Saved entries:
▼▼▼

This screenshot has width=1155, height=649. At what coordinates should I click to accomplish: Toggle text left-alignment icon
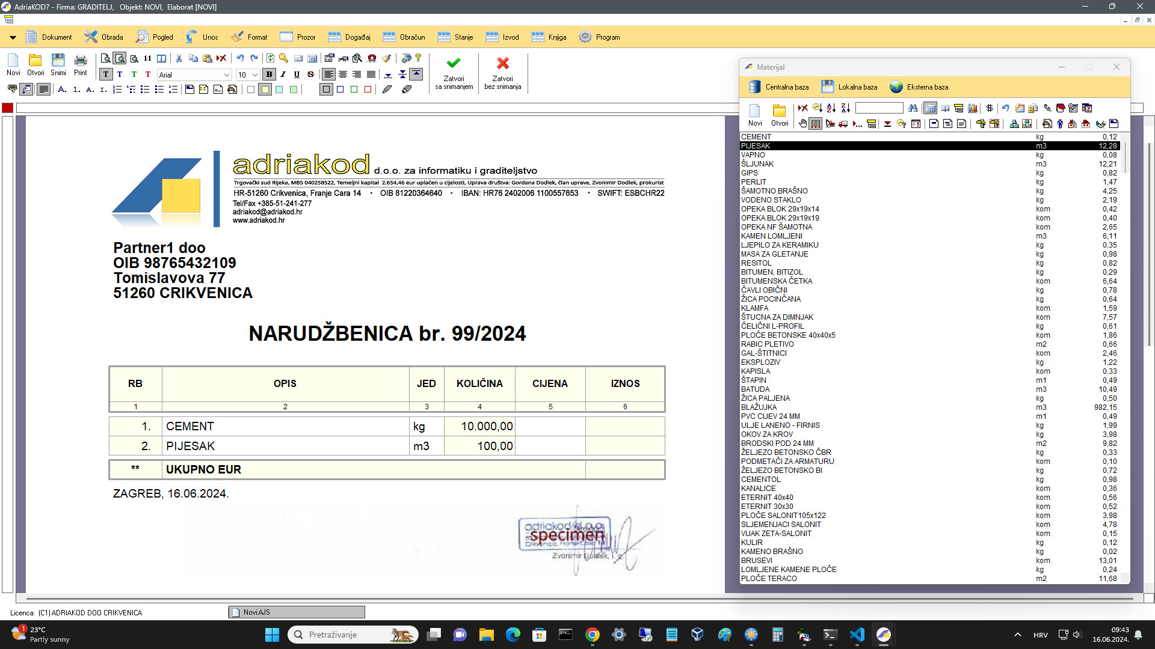[328, 75]
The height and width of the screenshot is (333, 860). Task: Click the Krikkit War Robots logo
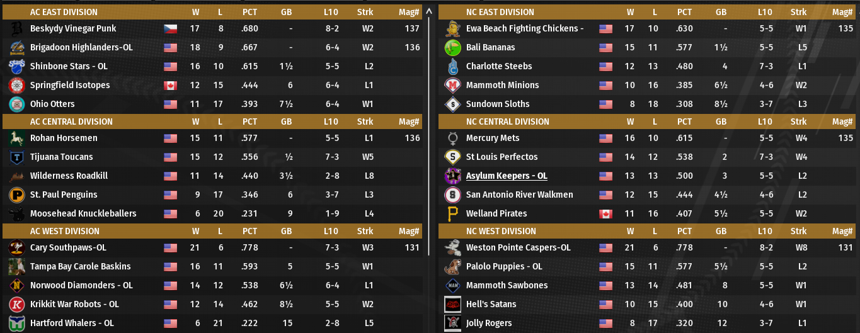pos(16,304)
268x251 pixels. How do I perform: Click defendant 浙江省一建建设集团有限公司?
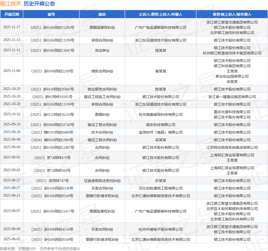(232, 97)
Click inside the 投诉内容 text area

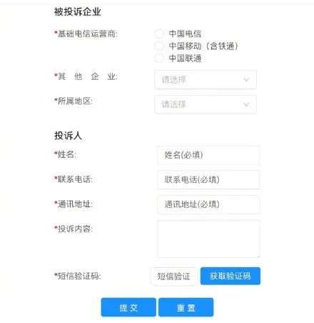(208, 239)
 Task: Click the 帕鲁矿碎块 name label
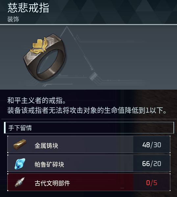click(49, 164)
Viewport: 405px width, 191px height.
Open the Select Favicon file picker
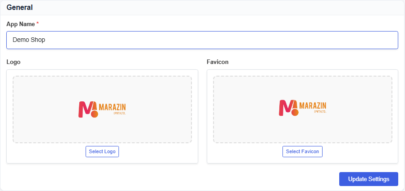(302, 151)
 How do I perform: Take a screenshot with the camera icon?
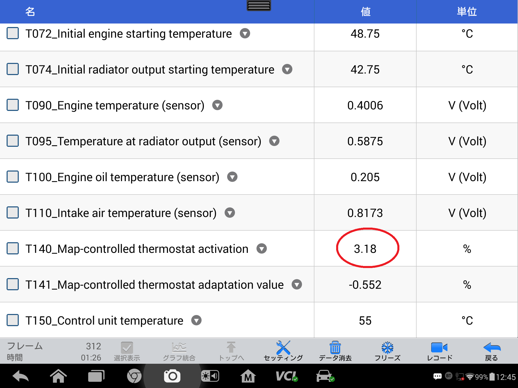pyautogui.click(x=172, y=376)
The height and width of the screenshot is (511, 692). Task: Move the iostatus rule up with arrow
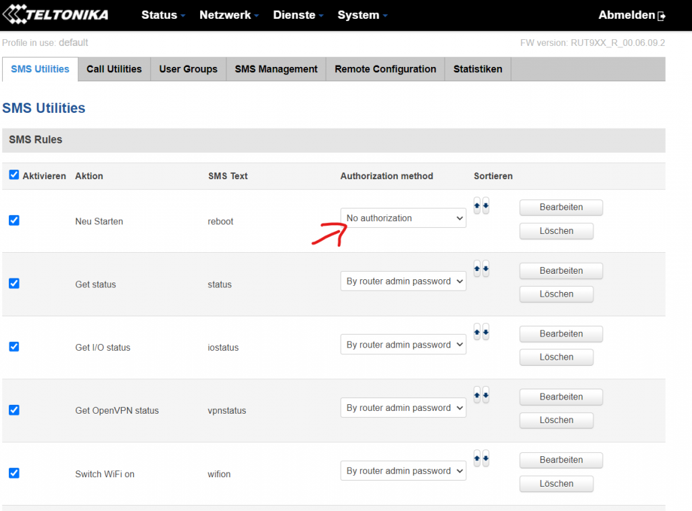tap(477, 332)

▲▲▲

_Exercise goal:_
Faithful copy, images left out: write out every line of data.

_The answer:_
This screenshot has width=1155, height=649. At what coordinates should I click to accomplish: Toggle text left-alignment icon
[328, 75]
The height and width of the screenshot is (333, 860). Task: Click the Krikkit War Robots logo
pos(16,304)
268x251 pixels. How do I perform: Click defendant 浙江省一建建设集团有限公司?
(232, 97)
Click inside the 投诉内容 text area

(208, 239)
 Task: Click the 帕鲁矿碎块 name label
click(49, 164)
Viewport: 405px width, 191px height.
Open the Select Favicon file picker
(302, 151)
 How do I perform: Take a screenshot with the camera icon?
pyautogui.click(x=172, y=376)
The height and width of the screenshot is (511, 692). Task: Move the iostatus rule up with arrow
tap(477, 332)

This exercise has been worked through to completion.